No escurinho do cinema
O Correio
Tema: Sombras e luzes do cinema
Edição: de 8 a 22 de novembro de 1997
Recentemente, Artur Xexéu dedicou o espaço de sua coluna, no Jornal do Brasil, aos antigos cinemas de Copacabana. Vai daí, bateu nostalgia em meu coração, relativamente aos de Niterói. Peço licença ao cronista para embarcar na mesma canoa.
Começo pelo Éden, frequentado nos antigamentes pela intelectualidade boêmia da cidade, a mesma que se refugiava no Café Paris. Tão importante para o dono do cinema a presença daqueles pensadores, que mandou imprimir um livreto em homenagem aos poetas. Nas páginas da esquerda, fotos e breves comentários de personalidades ligadas ao meio cinematográfico (D. W. Griffith, George Alexander, Lya Rutti, Mary Pickford, Douglas Fairbanks, Dolores del Rio, Charles Chaplin…).
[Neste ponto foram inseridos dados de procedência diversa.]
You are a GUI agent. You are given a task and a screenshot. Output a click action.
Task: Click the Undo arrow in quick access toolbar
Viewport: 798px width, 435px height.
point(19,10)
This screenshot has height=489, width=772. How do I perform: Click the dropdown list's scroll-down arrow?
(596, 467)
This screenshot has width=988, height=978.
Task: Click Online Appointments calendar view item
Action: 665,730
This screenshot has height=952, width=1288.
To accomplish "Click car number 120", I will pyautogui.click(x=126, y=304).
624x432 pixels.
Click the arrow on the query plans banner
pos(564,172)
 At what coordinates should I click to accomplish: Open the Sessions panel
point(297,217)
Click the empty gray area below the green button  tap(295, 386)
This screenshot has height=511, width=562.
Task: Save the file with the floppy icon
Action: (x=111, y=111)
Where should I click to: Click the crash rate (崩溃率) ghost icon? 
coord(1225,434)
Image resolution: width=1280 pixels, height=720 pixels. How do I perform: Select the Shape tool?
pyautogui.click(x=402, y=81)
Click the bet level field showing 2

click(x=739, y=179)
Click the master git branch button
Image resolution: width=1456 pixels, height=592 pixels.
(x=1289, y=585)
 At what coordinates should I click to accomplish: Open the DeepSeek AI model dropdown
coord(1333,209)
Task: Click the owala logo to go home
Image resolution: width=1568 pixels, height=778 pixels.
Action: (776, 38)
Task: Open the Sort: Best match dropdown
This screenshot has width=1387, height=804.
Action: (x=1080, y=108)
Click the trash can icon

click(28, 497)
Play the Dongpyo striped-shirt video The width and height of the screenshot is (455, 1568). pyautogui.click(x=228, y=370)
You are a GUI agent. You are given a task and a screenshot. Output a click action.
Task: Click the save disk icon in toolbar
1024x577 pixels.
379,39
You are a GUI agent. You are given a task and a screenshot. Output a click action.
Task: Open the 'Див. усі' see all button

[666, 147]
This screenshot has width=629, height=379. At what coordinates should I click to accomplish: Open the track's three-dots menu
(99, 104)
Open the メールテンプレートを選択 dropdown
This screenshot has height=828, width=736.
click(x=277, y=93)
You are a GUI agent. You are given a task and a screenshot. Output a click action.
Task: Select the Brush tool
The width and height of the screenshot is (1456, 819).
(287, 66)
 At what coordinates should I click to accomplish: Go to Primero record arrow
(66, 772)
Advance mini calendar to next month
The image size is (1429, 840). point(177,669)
À direita, nomes, fotos e poemas dos mais assíduos às sessões.
Lembro-me do Imperial (situado no térreo do hotel homônimo), que conheci decadente. Logo deixou de funcionar.
Além dos já citados, havia o Royal, o Odeon, o Rio Branco, todos no centro da cidade. A eles se juntava o Rink, com suas pulgas, sua tela às avessas (localizava-se às costas de quem entrava na sala de projeção). Programa imperdível: jornal, desenhos animados, dois faroestes.
Mais tarde, defronte à estação das barcas, o Central, luxuoso para a época, ar-condicionado, exigência de uso do paletó, filmes em três dimensões, as imagens parecendo saltar da tela. Foram-se a obrigatoriedade da fatiota, a ilusão de ótica e o próprio cinema, recentemente desativado.
Dos mencionados, apenas o Odeon sobrevive, com outro nome: agora é xará da cidade. Outros também já não existem: em Santa Rosa, erguia-se o Mandaro. O Grill situava-se no prédio do antigo Cassino Icaraí, onde hoje se instala a Reitoria da Universidade Federal Fluminense. No bairro do Fonseca, reinava o Alameda. Resistem (até quando?) o antigo Cassino, hoje Arte UFF, e o Icaraí.
Este último tem história. Houve um tempo em que brincalhões se dedicavam a alterar os dizeres do letreiro. Pela madrugada, compunham outro título para o filme em cartaz, às vezes hilariante, às vezes impublicável. Outra passagem famosa: excedendo-se em irreverência, alguém soltou uma galinha na sala de projeção. De outra feita, o autor da galhofa adotou sutil procedimento. A protagonista subia os degraus (não me lembro se Ava Gardner ou Elizabeth Taylor, talvez Grace Kelly…). Ao atingir o topo da escada, virava o rosto por alguns segundos, voltava a olhar para frente e prosseguia, passos vagarosos, até desaparecer de cena. Um espirituoso repetiu a sessão. Quando a atriz atingiu o último degrau, chamou por ela em voz alta. Para demonstrar intimidade, mencionou o prenome da estrela, não o da personagem; ato contínuo, sapecou: “Nada não, te ligo depois”.
Nos cinemas de outrora, as telas eram protegidas por pesadas cortinas. Pouco antes de iniciar-se a sessão, ainda no lusco-fusco, antes de as luzes se apagarem de todo, eram descerradas devagar, como se desvendassem os segredos de um corpo de mulher. Hoje em dia, enquanto as remanescentes são disputadas pelos evangélicos, as novas salas abrigam-se nos templos de consumo, padronizadas, telas despudoradamente nuas. Saudosismo? Com certeza há de ser. Queiramos ou não, para quem o filme já passou da metade, o antigamente está sempre em cartaz.